It’s Italy’s most planted grape variety, the backbone of Chianti and Brunello di Montalcino, and a wine that confuses even experienced drinkers. Some bottles taste bright and fruity. Others are dark and earthy.
The grape is a chameleon.
This guide cuts through the confusion. You’ll learn how Sangiovese tastes, where it grows best, why Italian wine experts obsess over terroir, and which bottles actually deliver value. We’ll cover everything from basic Chianti to age-worthy Brunello, plus the food pairings that make this wine shine.
By the end, you’ll know exactly what to look for on labels and how to choose bottles that match your taste.
What is Sangiovese Wine?
Sangiovese wine is a red Italian wine made from the Sangiovese grape, known for its high acidity, firm tannins, and flavors of red cherries, plums, and earthy notes. It’s the primary grape in Tuscany’s Chianti and Brunello di Montalcino wines.
| Category | Details |
|---|---|
| Wine Type | Red |
| Grape Variety | Sangiovese (sometimes blended with other grapes like Canaiolo, Colorino, Cabernet Sauvignon, or Merlot) |
| Origin | Tuscany, Italy |
| Common Regions | Chianti, Chianti Classico, Brunello di Montalcino, Vino Nobile di Montepulciano, Morellino di Scansano, Super Tuscan blends |
| Color | Medium to deep ruby red, sometimes garnet with age |
| Flavor Profile | Red cherry, plum, dried herbs, tomato, earthy tones, leather, balsamic, and spice; more intense and structured in aged styles like Brunello di Montalcino |
| Aroma | Bright red berries, violets, dried herbs, tobacco, tomato leaf, and earthy notes |
| Sweetness | Dry |
| Acidity | Medium to high |
| Alcohol Content | 12.5-15% ABV |
| Serving Temperature | 60-65°F (16-18°C) |
| Glass Type | Standard red wine glass; larger bowl glass for aged styles like Brunello di Montalcino |
| Food Pairings | Tomato-based pasta dishes, grilled meats, roasted lamb, pizza, aged cheeses (e.g., Pecorino, Parmesan), mushroom risotto, Italian charcuterie |
| Aging Potential | Chianti: 3-8 years; Brunello di Montalcino: 10-30 years; Super Tuscans: 10-20+ years |
| Alternative Names | Sangioveto (older name), Prugnolo Gentile (used in Vino Nobile di Montepulciano), Morellino (used in Morellino di Scansano) |
What type of wine is Sangiovese?

* Stated task 1: In the Sangiovese guide, what name is the grape given in Vino Nobile di Montepulciano?
* Stated task 2: List the grape varieties that the Sangiovese guide says are sometimes blended with Sangiovese.
* Stated task 3: Resume the Sangiovese guide from the point where it stops.
The lines that come next aren't needed for any of this.

* Recorded data:
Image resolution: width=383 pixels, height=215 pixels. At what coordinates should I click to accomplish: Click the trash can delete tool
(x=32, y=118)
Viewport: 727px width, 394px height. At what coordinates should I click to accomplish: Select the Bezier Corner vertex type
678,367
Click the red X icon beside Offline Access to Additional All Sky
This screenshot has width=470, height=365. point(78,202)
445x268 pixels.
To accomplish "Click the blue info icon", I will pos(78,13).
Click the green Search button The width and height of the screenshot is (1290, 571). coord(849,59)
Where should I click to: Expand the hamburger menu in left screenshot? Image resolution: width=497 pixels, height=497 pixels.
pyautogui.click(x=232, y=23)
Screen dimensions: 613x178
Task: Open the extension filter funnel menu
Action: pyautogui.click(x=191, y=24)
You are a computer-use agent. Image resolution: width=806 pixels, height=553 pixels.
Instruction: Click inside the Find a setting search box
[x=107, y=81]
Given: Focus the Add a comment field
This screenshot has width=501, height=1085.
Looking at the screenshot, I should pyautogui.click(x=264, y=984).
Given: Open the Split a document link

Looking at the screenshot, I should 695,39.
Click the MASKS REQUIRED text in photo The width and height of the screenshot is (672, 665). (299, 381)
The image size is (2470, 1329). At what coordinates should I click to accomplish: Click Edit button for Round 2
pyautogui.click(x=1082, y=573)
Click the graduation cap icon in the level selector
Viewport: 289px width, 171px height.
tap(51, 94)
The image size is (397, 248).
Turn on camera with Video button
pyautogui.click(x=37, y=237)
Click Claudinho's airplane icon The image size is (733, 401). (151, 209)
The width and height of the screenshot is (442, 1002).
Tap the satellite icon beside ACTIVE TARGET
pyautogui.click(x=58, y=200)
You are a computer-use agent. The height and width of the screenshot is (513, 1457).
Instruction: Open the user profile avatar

* Response 1: Prugnolo Gentile

* Response 2: Canaiolo, Colorino, Cabernet Sauvignon, Merlot

* Response 3:
Sangiovese is a red wine grape variety originating from Tuscany, Italy, producing wines characterized by bright cherry flavors and high acidity.
It ranks as Italy’s most widely planted red grape variety, accounting for approximately 10% of all Italian vineyard plantings with over 100,000 hectares cultivated. The grape thrives in warm Mediterranean climates with limestone-rich soils.
Key Classification Details:
- Wine Type: Red
- Grape Variety Classification: Vitis vinifera
- Origin Region: Tuscany, Central Italy
- Parent Grapes: Ciliegiolo x Calabrese Montenuovo
- Global Ranking: Most planted red grape in Italy, over 100,000 hectares
What does Sangiovese taste like?
Sangiovese exhibits bright red cherry and sour plum notes with earthy undertones. The palate features medium body, high acidity, and medium-plus to high tannins. Typical alcohol content ranges 12.5-14%, with firm structure when young that softens beautifully with age.
Detailed Sensory Profile:
Primary Aromas: Red cherry, strawberry, red plum, cranberry, raspberry
Secondary Aromas: Dried fig, rose petals, violet, tobacco leaf
Flavor Notes:
- Fruit: Tart cherry, red plum, strawberry, dried fig
- Herbal: Oregano, thyme, dried herbs, tea leaf
- Earth: Clay, wet leaves, leather, tobacco
- Spice: Black pepper, clove
Body: Medium to full
Tannin Level: Medium-plus to high
Acidity: High (one of Sangiovese’s defining characteristics)
Alcohol Content: 12.5-14% ABV (Brunello typically higher at 13.5-14.5%)
Finish: Medium to long, with lingering cherry and herbal notes
Where does Sangiovese grow best?
Sangiovese thrives in warm Mediterranean climates with limestone and clay-based soils. Major growing regions include Tuscany (especially Chianti), Romagna, and Umbria in Italy, plus Corsica (as Nielluccio), Argentina, and California. The grape requires a long growing season, is sensitive to terroir variations, and yields 3-15 tons per acre depending on quality focus.
Cultivation Details:
Ideal Climate: Warm Mediterranean (hot days, cool nights)
- Requires heat to ripen properly
- Struggles in cool climates (produces tart, under-ripe wines)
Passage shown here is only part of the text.